Multiply Fractions

Grade 5 Math – Notes & Formulae

Multiplying Two Fractions

• Multiply numerators together, multiply denominators together.
• Formula: \( \frac{a}{b} \times \frac{c}{d} = \frac{a \times c}{b \times d} \)
• Example: \( \frac{2}{3} \times \frac{5}{7} = \frac{10}{21} \)
• Simplify fraction if possible after multiplying.

Word Problems & Applications

• Recognize when to multiply fractions (e.g., “part of a part,” “area of fraction”).
• Example: If \(\frac{3}{4}\) of a cake is left, and you eat \(\frac{2}{3}\) of what is left:
  \(\frac{2}{3} \times \frac{3}{4} = \frac{6}{12} = \frac{1}{2}\) of whole cake.

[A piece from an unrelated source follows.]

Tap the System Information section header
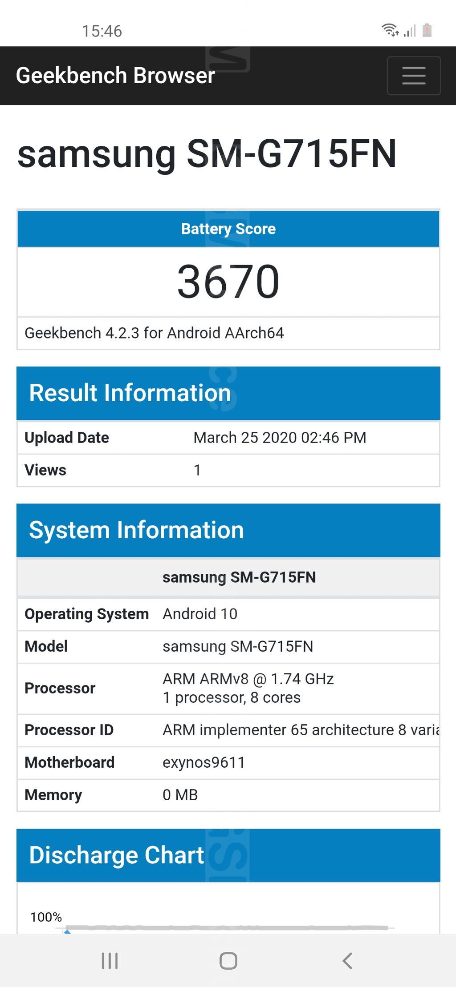This screenshot has height=987, width=456. click(x=136, y=530)
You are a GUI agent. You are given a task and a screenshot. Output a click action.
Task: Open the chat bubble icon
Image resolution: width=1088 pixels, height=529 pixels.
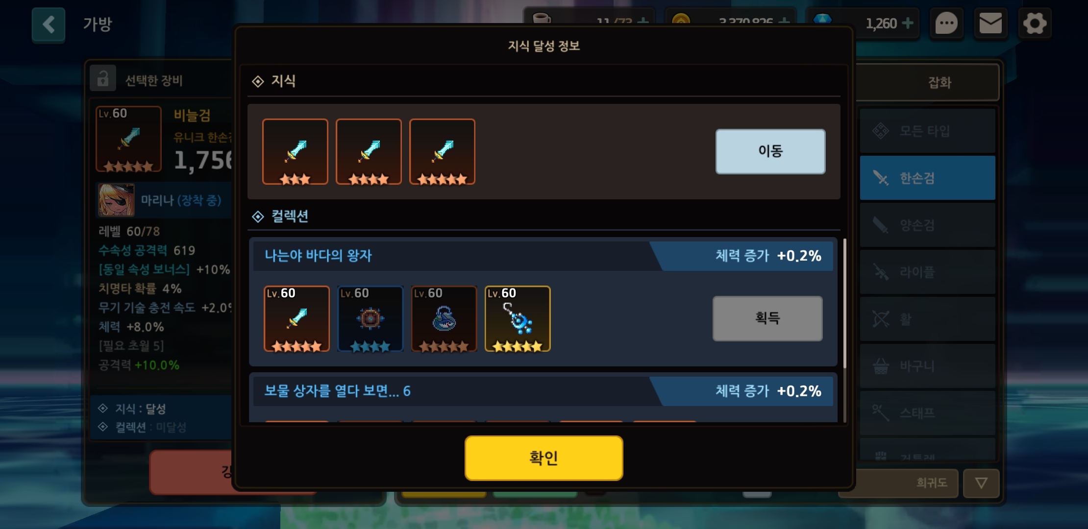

Multiply Three Fractions and Whole Numbers

• Multiply all numerators together, all denominators together.
• Example: \(2 \times \frac{3}{4} \times \frac{1}{5} = \frac{2 \times 3 \times 1}{1 \times 4 \times 5} = \frac{6}{20} = \frac{3}{10}\)
• Simplify your answer if possible.
• Can use models or repeated multiplication approach.

Complete Fraction Multiplication Sentences

• Fill missing number by using inverse operation or setting up equation.
• Example: \( ? \times \frac{2}{7} = \frac{10}{21} \)
  Solve: \( ? = \frac{5}{3} \)

Multiplication and Area of Fractions

• Area of a rectangle with fraction lengths:
  Area = Length × Width
• Example: Length = \(\frac{2}{3}\)m, Width = \(\frac{1}{2}\)m
  Area = \( \frac{2}{3} \times \frac{1}{2} = \frac{2}{6} = \frac{1}{3} \)m²
• Area/Array models visually show fraction multiplication.

Quick Reference

• Multiply fractions: numerator × numerator, denominator × denominator.
• Simplify answers if possible.
• Use models/area for interpretation.
• Three fractions: multiply all numerators, all denominators, then simplify.
• Multiplication applies to area, probability, and “part of a part.”